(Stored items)
********
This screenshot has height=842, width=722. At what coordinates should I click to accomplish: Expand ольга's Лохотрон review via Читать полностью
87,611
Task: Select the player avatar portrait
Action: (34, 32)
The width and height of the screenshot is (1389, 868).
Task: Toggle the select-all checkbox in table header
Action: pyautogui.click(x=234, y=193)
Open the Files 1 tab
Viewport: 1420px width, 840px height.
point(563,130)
********
Your instructions —
Every record needs to be reproduced exactly, with none skipped.

Result —
This screenshot has height=842, width=722. At what coordinates should I click to accomplish: Expand ольга's Лохотрон review via Читать полностью
87,611
Task: Select the player avatar portrait
Action: (34, 32)
The width and height of the screenshot is (1389, 868).
Task: Toggle the select-all checkbox in table header
Action: pyautogui.click(x=234, y=193)
Open the Files 1 tab
Viewport: 1420px width, 840px height.
point(563,130)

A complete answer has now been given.